503 Service Unavailable
Incident Report for Spreedly
Postmortem

A mistake was made last night configuring firewalls in our new rack. While these devices are not yet a part of the service, they are connected to the switches, so the changes prevented packets from reaching places they were intended to go. This was an oversight, and we apologize for causing a disruption.

What Happened

We are working to expand our infrastructure, which means we have introduced a lot of new servers. The plans we have for networking these servers are detailed, as is the documentation of the current state of existing systems. The road to a completed implementation requires that our current firewall devices stand-in for the role ultimately to be filled by the new firewalls. A single detail was overlooked: the IP addresses that the new firewalls will own are currently owned by the active firewalls. When those addresses were assigned to the new firewalls, it confused the switches. Connections to new servers would time out because the reply packets would end up on the new firewalls, not making their way back through those which are in active service.

This would not have been seen in our service, except for one thing: we are using one of our new servers as an additional log aggregator. The application servers buffer logs locally, but after a good while of not being able to reach the aggregator, the buffer filled up, and rsyslog began to block the application processes (Unicorn). Once they were all waiting for rsyslog, the load balancers began replying immediately with the "503 Service Unavailable".

Only a few transactions failed, since a large number of GET requests occur and were able to use up the application processes.

How We're Going to Improve

The issue here was an unbounded queue. We'll address that by leveraging rsyslog's advanced queueing options without neglecting one very important concern: certain activities must always be logged in the system. Also, we need to know when rsyslog is unable to work off it's queue, so we are going to find a way to be alerted as soon as that is the case.

If you have any questions about this incident, don't hesitate to drop us a line at support@spreedly.com.
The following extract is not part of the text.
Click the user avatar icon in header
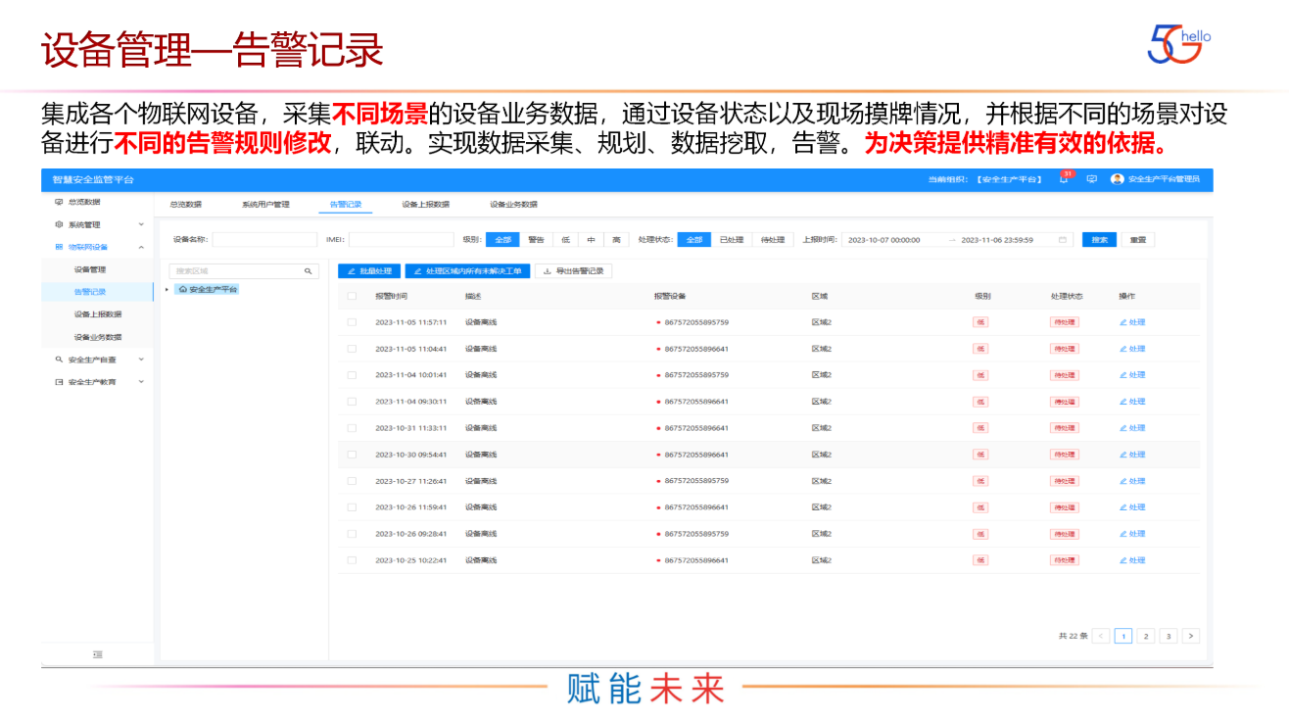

Posted almost 5 years ago. Nov 12, 2014 - 11:11 EST

Resolved
At 2014-11-11T23:10, we were alerted that a few transactions had failed. Changes had been made to new firewalls which led to a network partition. The firewalls were immediately removed from the network. Investigation reveals that between 2014-11-11T23:08:26 and 2014-11-11T23:13:31, "503 Service Unavailable" responses were delivered to our customers. We are terribly sorry for the disruption and will provide a postmortem soon.
Posted almost 5 years ago. Nov 12, 2014 - 00:00 EST